Discrimination over race, religion, age, sexual preference, or disability is banned. It is also illegal to fire a pregnant employee unless the employer can satisfy the Ministry of Labor that the reasons for termination are unrelated to the pregnancy. Employers other than government security bodies and those providing services to children or the mentally or physically disabled are prohibited by law from conducting criminal background checks of job candidates.

==Leave entitlements==
All Israeli workers are entitled to a weekly consecutive rest period of at least 36 hours, although with a special permit from the Ministry of Labor, it can be reduced to a minimum of 25 hours. Israelis typically follow a Sunday-Thursday five-day workweek, although some have a Sunday-Friday six-day work week with a half-day on Friday. This is done to accommodate the Jewish Sabbath and Muslim Jumu'ah.

All Israeli employees with a five-day workweek are entitled to a minimum of 12 paid vacation days for the first four years of employment, while those with a six-day workweek are entitled to 14 days. This gradually increases after four years to a maximum of 28 days. There are also 9 paid public holidays, including a continuous two-day one: The first and second days of Rosh Hashanah, Yom Kippur, the first day of Sukkot, Simchat Torah, the first and last days of Passover, Yom HaAtzma'ut, and Shavuot.

Workers are also entitled to 18 days of paid sick leave per year, and a female employee who has worked for the same employer for one year is entitled to 26 weeks of maternity leave, although she can divide it with the father, and those on parental leave are entitled to an allowance from the government for the first 14 weeks. It is illegal to fire someone on maternity leave or within 60 days after its conclusion.

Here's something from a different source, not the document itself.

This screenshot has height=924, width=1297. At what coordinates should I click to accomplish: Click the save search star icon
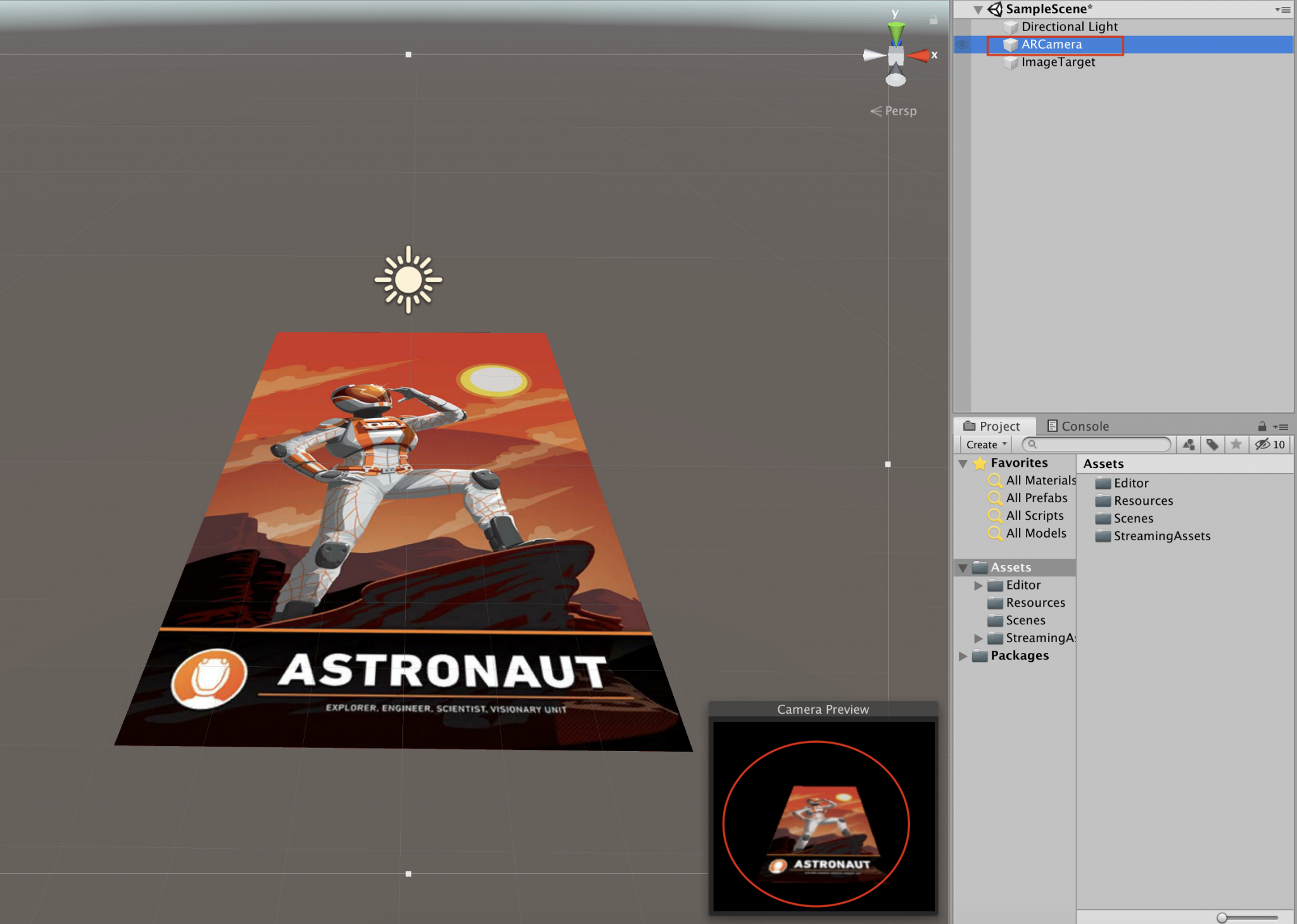pos(1236,445)
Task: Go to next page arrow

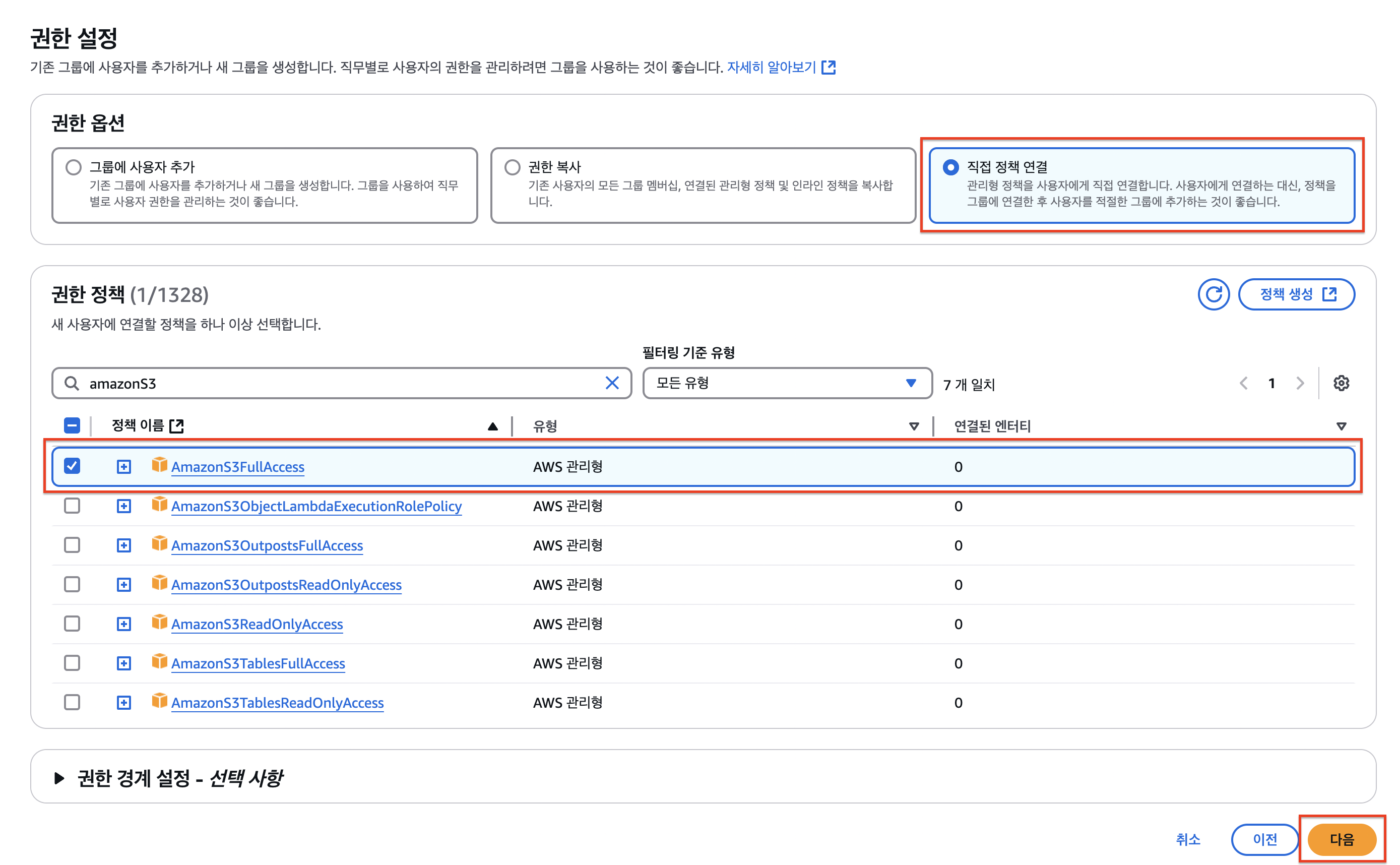Action: pos(1300,383)
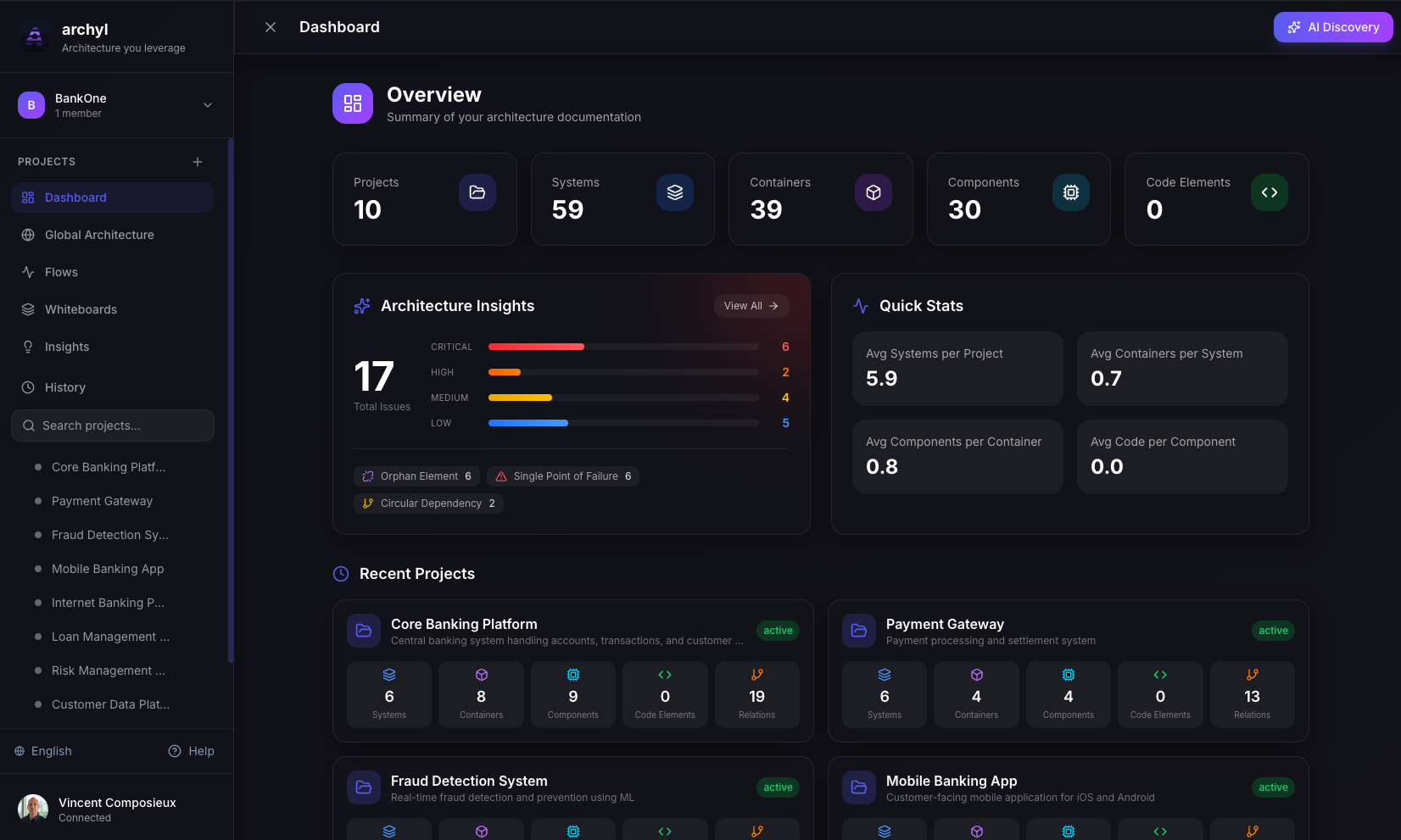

=== Labor Rights for Migrants ===
There are high levels of immigrants in Israel's workforce, with most being authorized immigrants and a smaller percentage being unauthorized. By 1999, when immigrants made up 16% of the full-time labor force, they made up an even higher 27% of part-time labor. More recently in 2001, of the total 2,500,000 workers in the labor force, about 200,000 are immigrants. These migrant workers usually take low-paying jobs in the private sector, where they can be exploited without adequate protection from labor laws The inclusion of migrant workers in the labor force limit the bargaining power of Israeli workers for higher wages, as they tend to take low-paying part-time jobs which are outside collective bargaining agreements. In 2000, 80.2% of male migrant workers were paid less than minimum wage. In 1991, the Israeli Parliament, the Knesset, passed the Foreign Workers’ Law (Unlawful Employment and the Guarantee of Decent Conditions) to protect immigrants from being subject to the market economy without any labor protections. Under the law, employers are required to pay into a fund that provides social benefits for migrant workers. Additionally, in an attempt to protect the wages of all migrant workers, the law advocates for employers to set up collective agreements with their workers, similar to how Israel's large private sector has been coordinated.